PASSAGE:
* * *

Chia
- Pronunciation: Pronounced in English roughly as /t͡ʃia/ for Chinese surnames, and /kia/ for the Italian surname
- Languages: Often Chinese, also sometimes Italian

Other names
- Variant forms: Jia, Kar (家, 賈); Jia (郟, 甲); Xie, Hsieh, Tse (謝); Che (車);

= Chia (surname) =

Chia is a surname. It is a Latin-alphabet spelling of various Chinese surnames, as well as an Italian surname.

==Statistics==
Chia was the 20th-most common Chinese surname in Singapore as of 1997 (ranked by English spelling, rather than by Chinese characters). Roughly 22,600 people, or 0.9% of the Chinese Singaporean population at the time, bore the surname Chia. Among respondents to the 2000 United States census, Chia was the 856th-most common surname among Asian Pacific Americans, and 17,530th-most common overall, with 1,481 bearers (72.78% of whom identified as Asian/Pacific Islander). In Italy, 72 families bore the surname Chia, with more than half located in Sardinia.

==Origins==
Chia may be a spelling of a number of Chinese surnames, based on different varieties of Chinese, listed below by their romanisation in Mandarin pinyin:

- Jia (various characters and tones), all spelled Chia in the Wade–Giles romanisation of Mandarin used before the development of pinyin, and still widespread in Taiwan.

* * *

[Records from a dataset]
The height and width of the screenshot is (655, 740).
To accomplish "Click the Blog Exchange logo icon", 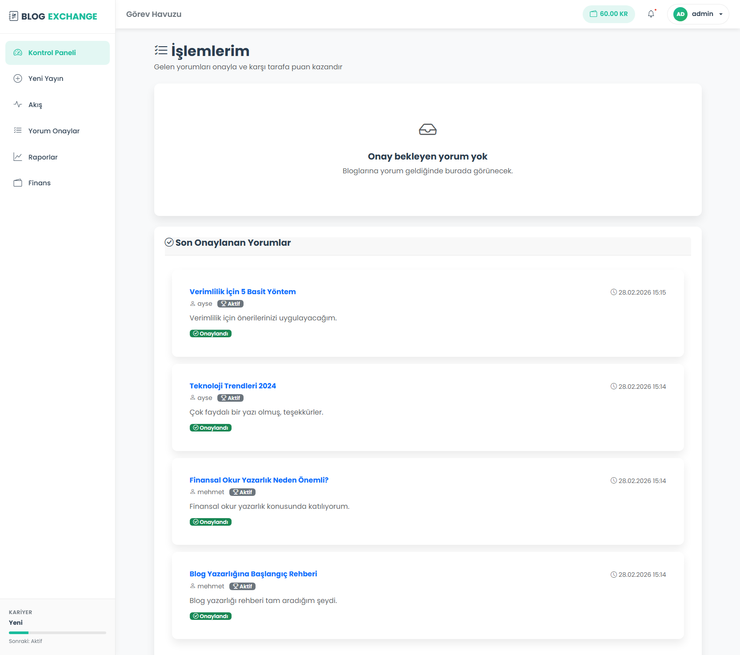I will (x=13, y=16).
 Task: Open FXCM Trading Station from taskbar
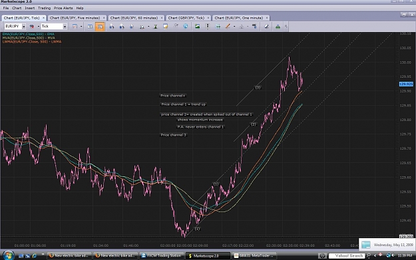click(162, 256)
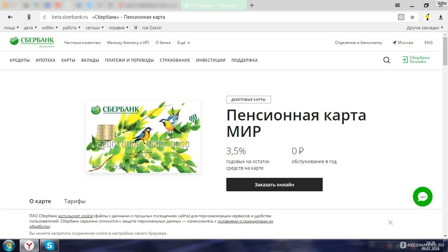This screenshot has width=448, height=252.
Task: Expand the "Другие закладки" folder
Action: 425,28
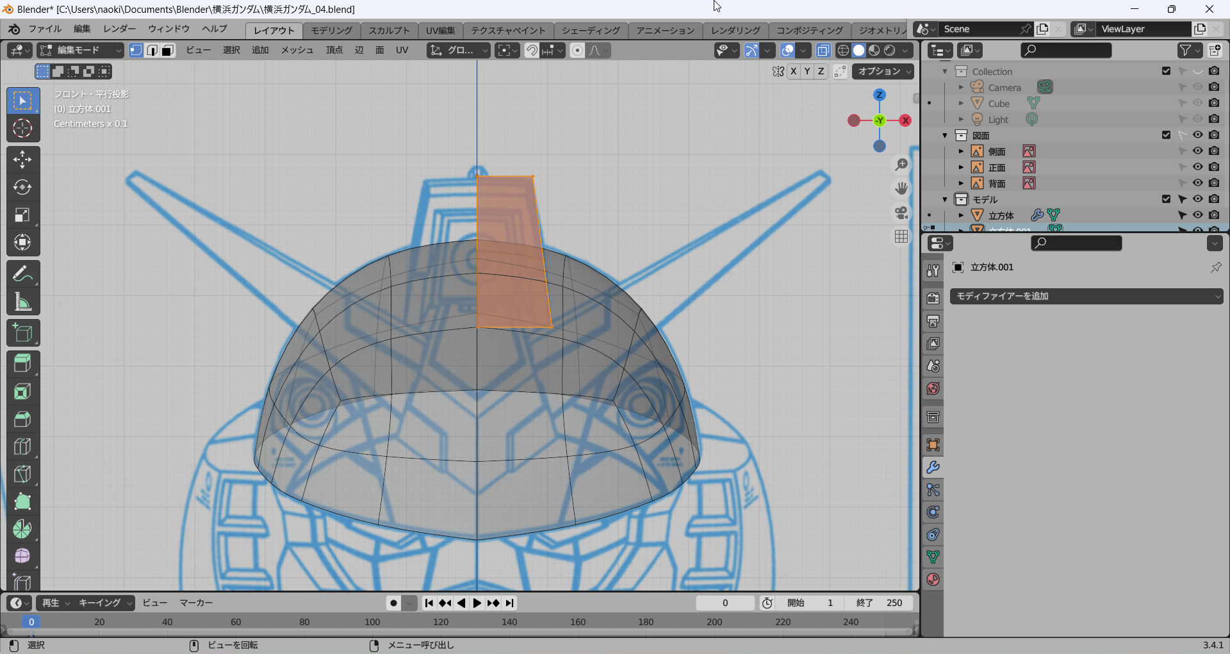This screenshot has height=654, width=1230.
Task: Switch to face select mode
Action: point(168,51)
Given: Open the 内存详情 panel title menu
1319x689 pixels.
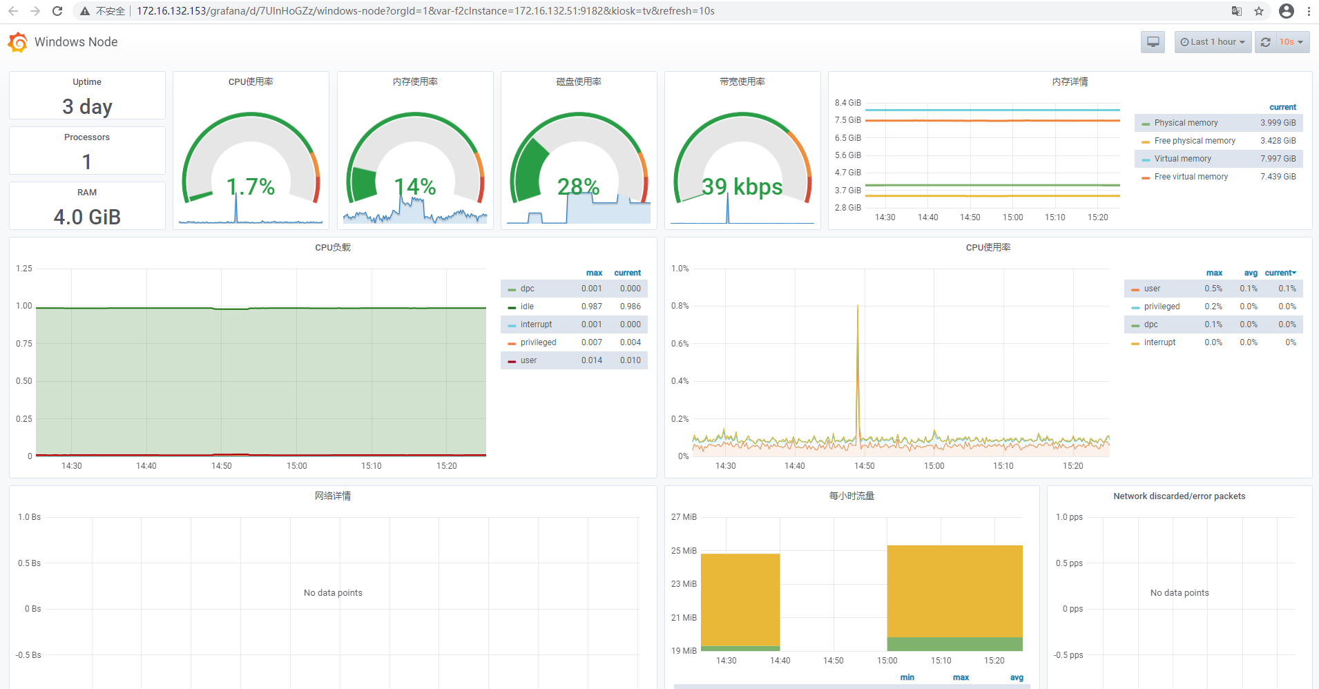Looking at the screenshot, I should [1070, 81].
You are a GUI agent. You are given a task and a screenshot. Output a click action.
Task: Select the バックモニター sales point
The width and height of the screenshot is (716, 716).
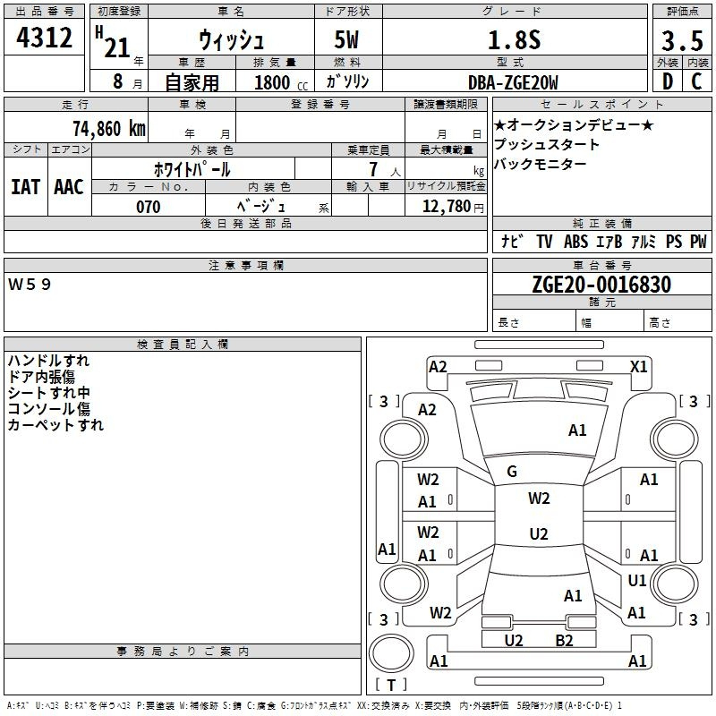tap(541, 164)
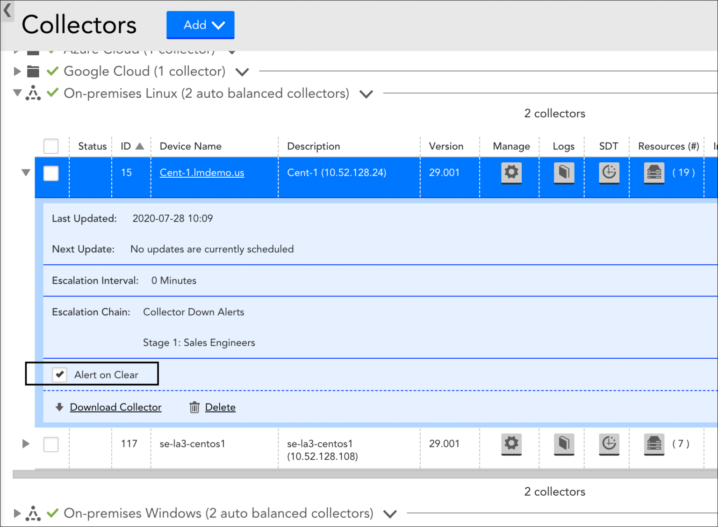718x527 pixels.
Task: Open Manage settings for se-la3-centos1
Action: click(511, 444)
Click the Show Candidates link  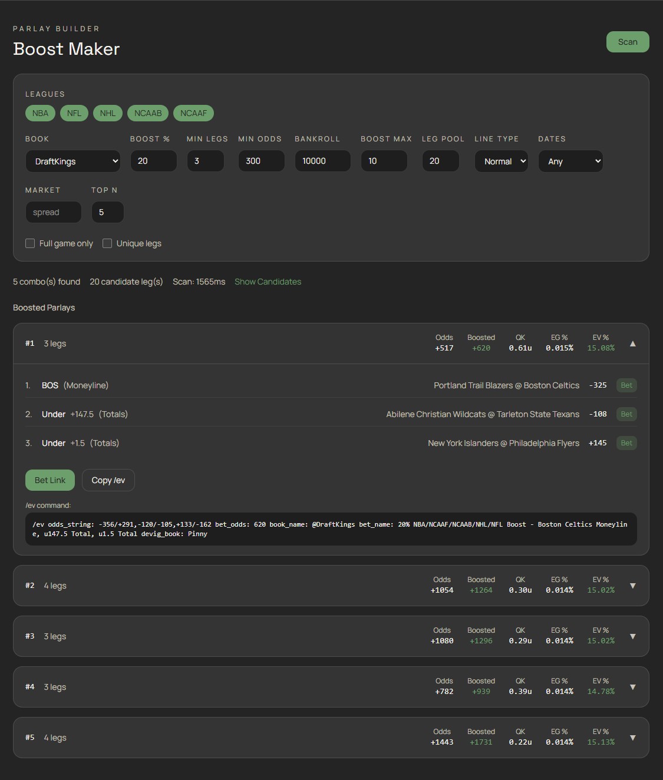[268, 282]
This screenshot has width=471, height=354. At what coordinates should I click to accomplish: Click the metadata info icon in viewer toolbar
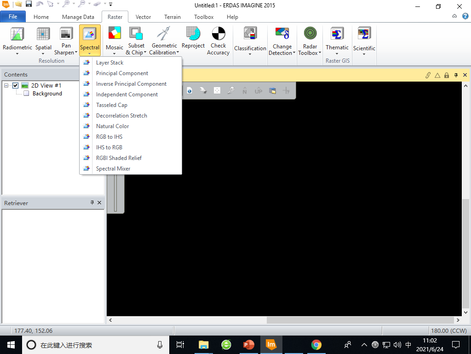(189, 90)
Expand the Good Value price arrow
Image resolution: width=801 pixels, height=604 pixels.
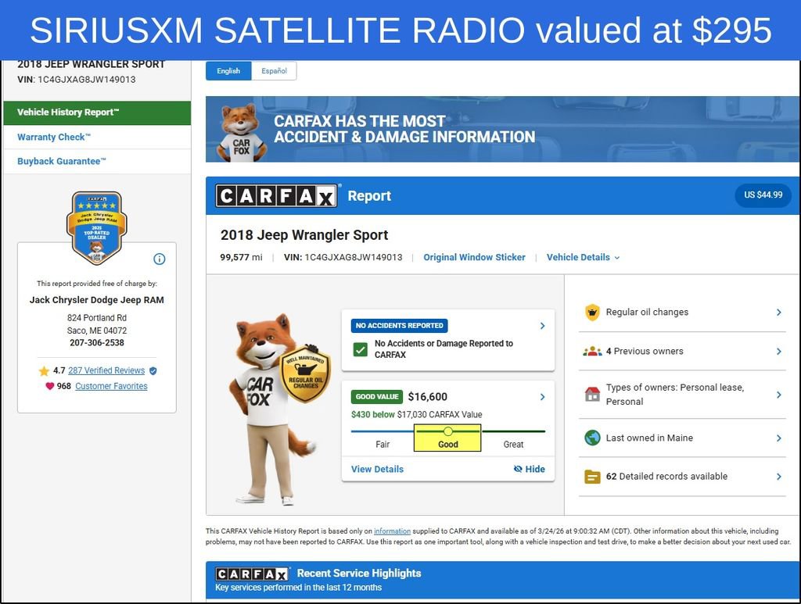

* * *

REQUIRED ACTIONS:
**1.** According to the passage on the Chia surname, in which Italian region did more than half of the families bearing the name live?
**2.** From the rows, write out the lines between the line holding "Given: Open the 内存详情 panel title menu" and the line holding "Looking at the", inclusive, exactly as they appear, leaving out the pictures.

FULL ANSWERS:
**1.** Sardinia

**2.**
Given: Open the 内存详情 panel title menu
1319x689 pixels.
Looking at the screenshot, I should [1070, 81].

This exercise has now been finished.